NBA Commissioner David Stern pushes deadline to May 2 before Maloof brothers will submit application for relocation to Honda Center.

April 16, 2011|By Lance Pugmire
  • Sacramento mayor and former NBA player Kevin Johnson, left, and arena developer Tim Romani speak to the media after making a presentation to the NBA Board of Governors in New York on Thursday.
Sacramento mayor and former NBA player Kevin Johnson, left, and arena developer… (Mary Altaffer / Associated…)

In an alarming turn for Anaheim's attempt to land a third NBA team in Southern California, Commissioner David Stern on Friday gave Sacramento two more weeks to boost the argument that it deserves to keep the Kings, that city's only major league franchise.

Stern extended the deadline to May 2 for Kings owners Joe and Gavin Maloof to apply for relocation to Anaheim's Honda Center. That amounted to a green light for Sacramento Mayor Kevin Johnson to continue selling league officials on the credibility of his plan to build a downtown arena with the help of Los Angeles billionaire Ron Burkle.

"The mayor's vision we don't know if it's real or pie-in-the-sky, but we'll knock ourselves out finding out over the next few weeks," Stern said in a New York news conference. "This is very building-focused."

Though Stern's act was viewed by some involved in the process as a nod to the 25-year loyalty of Sacramento's fervent fan base, it complicates the Kings' plans for arrival in Anaheim by next season. The Maloofs presented details of their move Thursday and were poised to apply for relocation to the NBA's Board of Governors on Monday.

The board has 120 days to approve a relocation application and the league is bracing for a labor battle by July.

An NBA team official familiar with the Board of Governors' relocation committee discussions but unauthorized to discuss them publicly said the league is intrigued by the 11th-hour entry of Burkle, a co-owner of the NHL's Pittsburgh Penguins, and impressed by how quickly Johnson mobilized what Stern said was $9 million in team sponsorship and season-ticket buyers.

The model of allowing Burkle and Johnson to work toward a new downtown arena on a 230-acre plot is considered no less impressive than the financially struggling Maloofs' attempt to move into the nearly 20-year-old arena in Anaheim, some league officials said.

"The kids have no money," the NBA team official said.

Stern nevertheless told reporters he has concluded that Southern California "can support" a third league team and noted that previous attempts to build an arena in Sacramento have been met in the league offices by "eye rolling."

Stern said the delay does not mean that the Kings will be "forced to stay in Sacramento" next season.

Anaheim Mayor Tom Tait said in a prepared statement, "We understand that the relocation committee is balancing a variety of issues we remain hopeful and optimistic that the NBA will have a franchise playing at Anaheim's Honda Center in the near future."

The relocation committee headed by Oklahoma City Thunder owner Clay Bennett will press the Maloofs and Honda Center officials to specify their plans for anticipated television revenue in Anaheim, and to detail arena improvement initiatives for which the city of Anaheim last month authorized $25 million in a $75-million bond package that includes undetermined relocation fees the Maloofs would owe.

In Sacramento, the Maloofs' local television deal nets less than $10 million annually, money the owners kept.

In Southern California, a possible TV deal could enter the $20-million annual range, and the league wants to know whether that revenue will be placed in its revenue-sharing pot.

● **Material**:
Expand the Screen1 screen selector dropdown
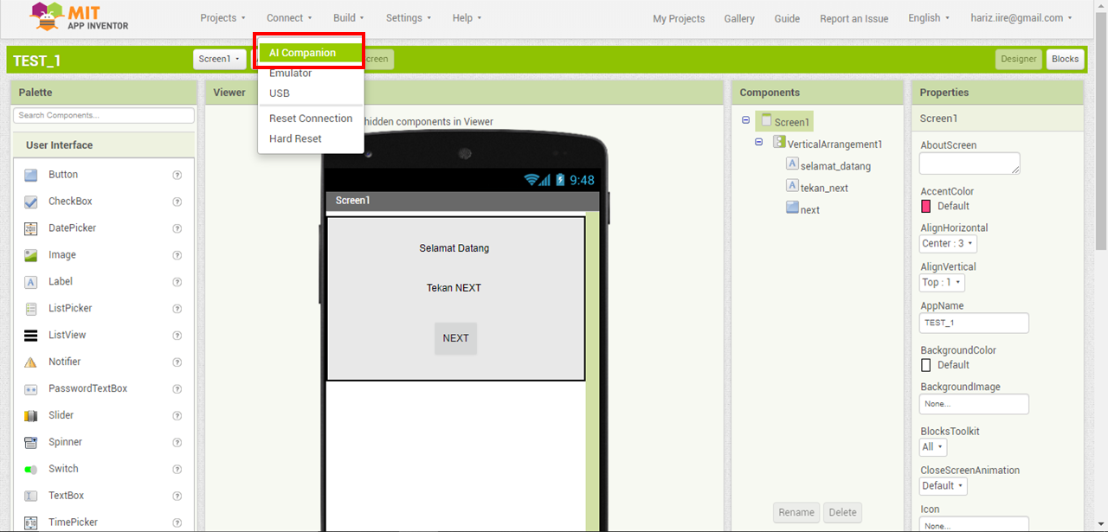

● **Goal of the exercise**: Reproduce word for word the passage of the Kings relocation article starting with "The board has" and going on through "and season-ticket buyers.". The listing has no connection to the article on the Kings relocation.

● **Output for this task**:
The board has 120 days to approve a relocation application and the league is bracing for a labor battle by July.

An NBA team official familiar with the Board of Governors' relocation committee discussions but unauthorized to discuss them publicly said the league is intrigued by the 11th-hour entry of Burkle, a co-owner of the NHL's Pittsburgh Penguins, and impressed by how quickly Johnson mobilized what Stern said was $9 million in team sponsorship and season-ticket buyers.